Bluefield Daily Telegraph
It’s a no-news week. One I embark on each year around the first of May. Five days of vacation surrounded by two weekends, punctuated by the smell of lilacs, the sight of peonies ready to bloom and hours spent with my hands buried in dirt planting summer flowers.
I am blessed to love my job. But it is all-consuming at times. Breaking news knows no regular work schedule. It can occur early in the morning or in the middle of the night. Once, last month, I was actually updating our website at 3 a.m.
I am proud to say that I am slightly obsessed with keeping our print and multimedia products as up-to-date as possible.
But with obsession comes the risk of burnout. And so I take a week off each year during the first of May — a week when spring’s blooms and smells are at their finest. A week when I can plant beautiful annuals in shades of coral, hot pink and purple without too much fear of frost.
The rain is an uncooperative guest on my vacation. I manage to make it to the greenhouse and bring home flats of flowers before the showers start. But the never-ending sprinkles forestall any all-out gardening projects.
I plant a few containers on my basement porch, then decide that gardening under a roof is rather gloomy. I yearn for rays of sunshine. Instead, it’s back inside for an afternoon of “Grey’s Anatomy” reruns.
Wednesday morning, with more rain in the forecast, we decide to sleep in. It’s supposed to be a morning of indulgence, one in which the coffee pot is not turned on before sunrise.
The Neapolitan mastiff doesn’t like this plan. He tries to stir me with the customary nose-to-the-face routine. I keep my eyes closed tight and feign sleep. After several more unsuccessful attempts to get me on my feet, he tries a new approach — tossing any and all available items down the third-floor steps.
The clothing and shoes are not so bad, but when he moves on to miscellaneous household items the ruckus proves to be too annoying to ignore. Who knew a plastic cleaning bucket could be so loud when “ka-thumping” down hardwood steps?
The sun is rising, the coffee brewing.
I knew we had birds — lots of birds — inhabiting the land around our house. Heaven knows their early-morning chirping and singing can be quite irritating in the pre-dawn hours.
On this day I watch them from the kitchen window. Three blue jays, a pair of cardinals, a golden-winged warbler, a red-headed woodpecker, multiple sparrows and wrens and a red-tailed hawk all make an appearance on the back porch within a 30-minute time frame. I’m a little surprised by the diverse number of species.
I wonder how often they visit on days when I’m too busy or preoccupied to notice.
A no-news week doesn’t actually mean no news.
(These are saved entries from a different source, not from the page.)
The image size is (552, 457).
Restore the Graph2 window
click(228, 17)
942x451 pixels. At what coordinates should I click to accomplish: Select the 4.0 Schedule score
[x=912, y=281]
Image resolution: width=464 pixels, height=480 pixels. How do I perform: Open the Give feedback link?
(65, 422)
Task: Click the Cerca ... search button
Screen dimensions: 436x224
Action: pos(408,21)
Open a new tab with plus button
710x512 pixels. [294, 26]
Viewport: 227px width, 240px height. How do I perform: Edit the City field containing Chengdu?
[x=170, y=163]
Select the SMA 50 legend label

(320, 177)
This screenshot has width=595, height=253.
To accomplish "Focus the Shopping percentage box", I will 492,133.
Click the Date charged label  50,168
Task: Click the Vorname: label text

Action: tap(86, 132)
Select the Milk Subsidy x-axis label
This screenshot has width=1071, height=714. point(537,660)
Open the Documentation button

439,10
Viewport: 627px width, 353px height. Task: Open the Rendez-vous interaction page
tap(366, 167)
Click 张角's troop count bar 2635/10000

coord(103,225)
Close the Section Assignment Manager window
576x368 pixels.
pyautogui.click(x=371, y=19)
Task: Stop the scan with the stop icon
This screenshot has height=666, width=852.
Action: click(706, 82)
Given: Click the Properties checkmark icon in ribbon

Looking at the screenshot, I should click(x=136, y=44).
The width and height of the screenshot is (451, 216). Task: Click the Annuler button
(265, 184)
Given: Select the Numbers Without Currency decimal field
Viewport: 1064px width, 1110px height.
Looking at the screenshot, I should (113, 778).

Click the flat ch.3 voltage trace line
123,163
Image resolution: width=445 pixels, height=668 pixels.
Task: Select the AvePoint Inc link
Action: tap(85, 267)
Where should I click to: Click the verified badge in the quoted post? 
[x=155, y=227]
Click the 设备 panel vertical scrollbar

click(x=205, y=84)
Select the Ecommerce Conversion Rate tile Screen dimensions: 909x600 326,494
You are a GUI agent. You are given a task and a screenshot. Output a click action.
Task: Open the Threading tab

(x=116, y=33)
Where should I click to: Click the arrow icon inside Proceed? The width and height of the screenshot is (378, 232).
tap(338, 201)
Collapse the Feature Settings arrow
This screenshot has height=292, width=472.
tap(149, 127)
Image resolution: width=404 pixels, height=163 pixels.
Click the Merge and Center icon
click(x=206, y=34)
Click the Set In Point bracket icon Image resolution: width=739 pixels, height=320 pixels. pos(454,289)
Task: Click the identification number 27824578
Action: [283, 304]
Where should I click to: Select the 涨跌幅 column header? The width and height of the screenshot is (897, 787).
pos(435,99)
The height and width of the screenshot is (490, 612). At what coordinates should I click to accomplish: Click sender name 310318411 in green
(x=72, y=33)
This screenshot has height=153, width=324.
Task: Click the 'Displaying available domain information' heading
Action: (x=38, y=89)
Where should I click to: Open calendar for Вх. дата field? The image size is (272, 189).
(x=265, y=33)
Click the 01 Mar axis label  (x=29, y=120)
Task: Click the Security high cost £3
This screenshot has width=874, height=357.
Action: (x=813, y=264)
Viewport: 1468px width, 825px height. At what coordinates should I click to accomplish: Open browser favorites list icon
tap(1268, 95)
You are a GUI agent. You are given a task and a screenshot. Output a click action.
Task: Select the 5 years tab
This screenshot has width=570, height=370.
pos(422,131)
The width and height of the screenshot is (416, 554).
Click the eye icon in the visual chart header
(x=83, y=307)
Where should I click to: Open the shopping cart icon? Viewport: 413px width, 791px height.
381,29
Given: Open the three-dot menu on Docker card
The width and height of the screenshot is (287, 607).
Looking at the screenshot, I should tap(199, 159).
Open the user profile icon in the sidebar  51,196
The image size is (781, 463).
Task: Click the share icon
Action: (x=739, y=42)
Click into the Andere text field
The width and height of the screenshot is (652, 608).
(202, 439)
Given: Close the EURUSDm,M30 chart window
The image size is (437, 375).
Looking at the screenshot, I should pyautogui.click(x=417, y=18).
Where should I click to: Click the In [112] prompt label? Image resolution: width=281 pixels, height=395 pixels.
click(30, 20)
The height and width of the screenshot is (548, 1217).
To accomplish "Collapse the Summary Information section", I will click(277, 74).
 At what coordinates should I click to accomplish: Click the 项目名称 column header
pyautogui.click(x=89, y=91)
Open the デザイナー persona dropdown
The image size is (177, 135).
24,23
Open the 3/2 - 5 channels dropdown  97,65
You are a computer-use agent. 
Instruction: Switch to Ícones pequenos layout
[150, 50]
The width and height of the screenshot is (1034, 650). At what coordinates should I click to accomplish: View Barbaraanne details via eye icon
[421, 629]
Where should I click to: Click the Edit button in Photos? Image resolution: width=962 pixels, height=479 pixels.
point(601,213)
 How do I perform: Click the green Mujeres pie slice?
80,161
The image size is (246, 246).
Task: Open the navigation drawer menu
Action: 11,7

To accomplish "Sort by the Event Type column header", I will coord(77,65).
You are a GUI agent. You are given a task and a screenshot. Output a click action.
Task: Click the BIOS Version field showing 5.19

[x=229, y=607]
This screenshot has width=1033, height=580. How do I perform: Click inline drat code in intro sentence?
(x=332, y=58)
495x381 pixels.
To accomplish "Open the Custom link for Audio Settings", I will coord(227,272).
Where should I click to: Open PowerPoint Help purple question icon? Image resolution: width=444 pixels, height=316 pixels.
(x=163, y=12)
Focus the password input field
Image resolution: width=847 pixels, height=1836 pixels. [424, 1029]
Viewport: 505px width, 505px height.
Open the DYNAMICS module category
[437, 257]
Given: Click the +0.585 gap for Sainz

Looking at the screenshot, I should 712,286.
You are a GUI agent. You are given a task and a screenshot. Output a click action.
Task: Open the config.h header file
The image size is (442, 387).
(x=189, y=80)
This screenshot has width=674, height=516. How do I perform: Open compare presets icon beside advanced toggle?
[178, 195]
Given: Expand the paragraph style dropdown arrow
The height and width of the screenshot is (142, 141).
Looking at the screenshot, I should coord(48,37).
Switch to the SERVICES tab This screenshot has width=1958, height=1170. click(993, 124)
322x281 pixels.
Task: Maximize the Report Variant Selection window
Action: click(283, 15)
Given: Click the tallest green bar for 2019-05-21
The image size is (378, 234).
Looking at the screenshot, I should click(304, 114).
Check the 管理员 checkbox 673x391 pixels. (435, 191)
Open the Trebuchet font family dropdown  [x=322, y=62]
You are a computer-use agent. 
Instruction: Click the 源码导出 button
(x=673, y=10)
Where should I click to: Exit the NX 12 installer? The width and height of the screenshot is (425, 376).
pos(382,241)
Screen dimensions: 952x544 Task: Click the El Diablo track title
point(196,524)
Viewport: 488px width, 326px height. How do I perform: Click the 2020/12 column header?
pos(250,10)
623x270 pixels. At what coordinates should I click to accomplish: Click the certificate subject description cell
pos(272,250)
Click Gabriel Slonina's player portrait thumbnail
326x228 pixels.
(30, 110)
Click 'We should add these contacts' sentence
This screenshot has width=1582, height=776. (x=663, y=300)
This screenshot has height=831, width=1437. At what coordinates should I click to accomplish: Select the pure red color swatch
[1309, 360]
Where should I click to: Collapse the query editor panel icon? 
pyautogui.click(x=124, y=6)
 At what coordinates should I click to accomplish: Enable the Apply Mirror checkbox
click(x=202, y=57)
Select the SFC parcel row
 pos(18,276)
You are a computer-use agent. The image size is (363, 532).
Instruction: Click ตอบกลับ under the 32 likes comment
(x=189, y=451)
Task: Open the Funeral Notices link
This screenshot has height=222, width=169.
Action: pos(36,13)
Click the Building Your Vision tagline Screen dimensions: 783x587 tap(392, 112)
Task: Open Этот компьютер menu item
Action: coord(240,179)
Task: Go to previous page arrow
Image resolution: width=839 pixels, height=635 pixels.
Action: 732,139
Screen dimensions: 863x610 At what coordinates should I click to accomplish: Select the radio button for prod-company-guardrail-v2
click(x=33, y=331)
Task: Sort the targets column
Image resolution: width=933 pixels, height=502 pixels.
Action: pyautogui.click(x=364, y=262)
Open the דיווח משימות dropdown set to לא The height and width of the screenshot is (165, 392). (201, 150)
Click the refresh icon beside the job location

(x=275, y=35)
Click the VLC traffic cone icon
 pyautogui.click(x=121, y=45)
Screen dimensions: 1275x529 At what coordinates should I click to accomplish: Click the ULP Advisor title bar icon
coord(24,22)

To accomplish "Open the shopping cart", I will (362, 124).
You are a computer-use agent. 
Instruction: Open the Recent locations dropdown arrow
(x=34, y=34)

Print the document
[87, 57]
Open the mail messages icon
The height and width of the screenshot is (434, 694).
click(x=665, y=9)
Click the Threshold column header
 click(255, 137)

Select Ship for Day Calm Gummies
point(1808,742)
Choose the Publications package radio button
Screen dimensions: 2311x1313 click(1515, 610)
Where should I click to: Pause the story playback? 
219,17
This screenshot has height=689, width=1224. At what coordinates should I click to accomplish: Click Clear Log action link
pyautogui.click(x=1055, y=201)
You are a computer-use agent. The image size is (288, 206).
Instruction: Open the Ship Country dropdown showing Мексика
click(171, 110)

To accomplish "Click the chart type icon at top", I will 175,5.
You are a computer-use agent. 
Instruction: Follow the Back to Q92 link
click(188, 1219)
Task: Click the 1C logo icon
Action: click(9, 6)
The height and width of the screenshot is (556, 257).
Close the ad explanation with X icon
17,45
It’s definition is closer to “news in moderation” — like a normal person’s news week. Print or electronic edition of the Daily Telegraph in the morning, a half dozen visits to our website throughout the day and two hours or less of cable TV news in a 24-hour period.
When a story on the Telegraph’s website alerted me to an upcoming verdict in the Jodi Arias trial, I could not resist tuning in to see the outcome. Like much of America, I am burned out on the continuing coverage. Yet I am curious to know if the jury will find her guilty.
The verdict is much more satisfying than those handed down in the O.J. Simpson and Casey Anthony trials. Typically I watch such verdicts read aloud while in the middle of the newsroom, surrounded by fellow journalists. It was a little strange to hear “guilty” while standing in my kitchen.
After less than five minutes — and endless prattle by television commentators — I turn the channel. There are benefits to being at home.
The sun finally arrives, and I am up early to greet its appearance.
Hour by hour I plant various containers and hanging baskets. Blooms in shades of purple and pink are nestled beside vivid oranges and flaming reds.
A hint of white. A touch of magenta. And a plethora of vines, with variegated leaves of lemon-lime and deep green, spilling over edges.
The mastiff, perhaps slightly chagrined by his previous early-morning temper tantrum, is on his best behavior. He and the Labs relax on the lawn and watch the robins search for earthworms.
By the end of the day I am tired, but not yet ready to go inside. I notice rich, black soil is caked under my new, plum-colored manicure. It’s an annual tradition.
I walk to the upper corner of the yard and pick a bouquet of lilacs. Turning around, I scan the property, and smile at the sight of apple blossoms and summer blooms.
The fragrance of the lilacs wafting through the house will be worth the allergy symptoms that follow.
Despite the rain, it’s been a good no-news week.